The sectors that were hardest hit were fishing (minus 48.6%), construction (minus 46.5%), and hotels and restaurants (minus 30.8%). The only area that registered growth was electricity, gas and water services (up 6.7%), as Argentines mostly stayed home.

INDEC data shows that first quarter GDP declined by 5.4% from the same time a year earlier.

GDP had already declined 5.8% in the first quarter of 2019 from a year earlier - when a debt bubble known locally as the "financial bicycle" crashed under former President Mauricio Macri.

President Alberto Fernández, who defeated Macri last October, is negotiating a broad debt restructuring with creditors on $66 billion in sovereign bonds.

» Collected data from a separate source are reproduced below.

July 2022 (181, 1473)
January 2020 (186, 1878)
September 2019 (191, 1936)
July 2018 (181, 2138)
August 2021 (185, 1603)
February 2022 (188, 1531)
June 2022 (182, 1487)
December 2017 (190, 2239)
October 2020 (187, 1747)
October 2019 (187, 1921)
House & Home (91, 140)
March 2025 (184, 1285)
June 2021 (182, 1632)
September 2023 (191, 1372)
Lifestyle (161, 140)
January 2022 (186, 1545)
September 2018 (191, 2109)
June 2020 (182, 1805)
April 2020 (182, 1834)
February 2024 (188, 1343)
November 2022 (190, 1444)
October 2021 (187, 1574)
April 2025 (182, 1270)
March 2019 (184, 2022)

Argentina currently owes a total of $250 billion in foreign currency-denominated public debt - including $44 billion to the IMF. Over $34 billion is owed this year alone to private and foreign creditors.

IMF Director Kristalina Georgieva declared that the country needs debt relief of between $55 billion and $85 billion.

At: https://www.batimes.com.ar/news/economy/economic-activity-fell-115-in-march-as-lockdown-kicked-in.phtml



A quiet weekday morning in Buenos Aires' normally bustling Constitución Station.

A federal stay-home order issued on March 19 has helped curve the ongoing Covid-19 pandemic in Argentina - which has fewer than one-sixth the cases seen in neighboring Chile (a country with under half its population).

The restrictions, however, have led a sharp deepening of the country's two-year "Macrisis" - its worst debt and economic crisis in two decades.